Start of Source records

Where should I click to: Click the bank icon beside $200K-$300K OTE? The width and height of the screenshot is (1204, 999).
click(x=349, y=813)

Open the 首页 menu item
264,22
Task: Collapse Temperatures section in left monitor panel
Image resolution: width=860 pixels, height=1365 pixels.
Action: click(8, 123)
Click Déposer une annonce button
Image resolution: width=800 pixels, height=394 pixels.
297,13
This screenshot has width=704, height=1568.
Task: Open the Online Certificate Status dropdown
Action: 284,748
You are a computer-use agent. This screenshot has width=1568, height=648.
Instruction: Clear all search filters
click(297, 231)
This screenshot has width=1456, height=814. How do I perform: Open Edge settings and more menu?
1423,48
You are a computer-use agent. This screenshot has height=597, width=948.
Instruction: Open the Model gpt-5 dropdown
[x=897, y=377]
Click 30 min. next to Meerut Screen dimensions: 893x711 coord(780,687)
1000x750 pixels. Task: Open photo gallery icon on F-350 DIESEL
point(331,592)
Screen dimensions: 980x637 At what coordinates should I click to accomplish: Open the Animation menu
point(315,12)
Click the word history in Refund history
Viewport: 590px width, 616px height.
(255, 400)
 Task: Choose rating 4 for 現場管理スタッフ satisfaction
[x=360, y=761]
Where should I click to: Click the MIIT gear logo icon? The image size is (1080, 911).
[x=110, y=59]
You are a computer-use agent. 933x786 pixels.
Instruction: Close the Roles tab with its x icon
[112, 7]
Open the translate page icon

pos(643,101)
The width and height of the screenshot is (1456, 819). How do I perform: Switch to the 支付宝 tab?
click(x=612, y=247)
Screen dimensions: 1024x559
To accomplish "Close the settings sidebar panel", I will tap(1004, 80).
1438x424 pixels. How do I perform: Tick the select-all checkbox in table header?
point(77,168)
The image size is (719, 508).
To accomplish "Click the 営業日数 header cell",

End of Source records

▸ **Problem statement**: Repeat verbatim the opening run of entries, ending with the line that contains "Click 30 min.".

▸ **The completed task**:
Where should I click to: Click the bank icon beside $200K-$300K OTE? The width and height of the screenshot is (1204, 999).
click(x=349, y=813)

Open the 首页 menu item
264,22
Task: Collapse Temperatures section in left monitor panel
Image resolution: width=860 pixels, height=1365 pixels.
Action: click(8, 123)
Click Déposer une annonce button
Image resolution: width=800 pixels, height=394 pixels.
297,13
This screenshot has width=704, height=1568.
Task: Open the Online Certificate Status dropdown
Action: 284,748
You are a computer-use agent. This screenshot has width=1568, height=648.
Instruction: Clear all search filters
click(297, 231)
This screenshot has width=1456, height=814. How do I perform: Open Edge settings and more menu?
1423,48
You are a computer-use agent. This screenshot has height=597, width=948.
Instruction: Open the Model gpt-5 dropdown
[x=897, y=377]
Click 30 min. next to Meerut Screen dimensions: 893x711 coord(780,687)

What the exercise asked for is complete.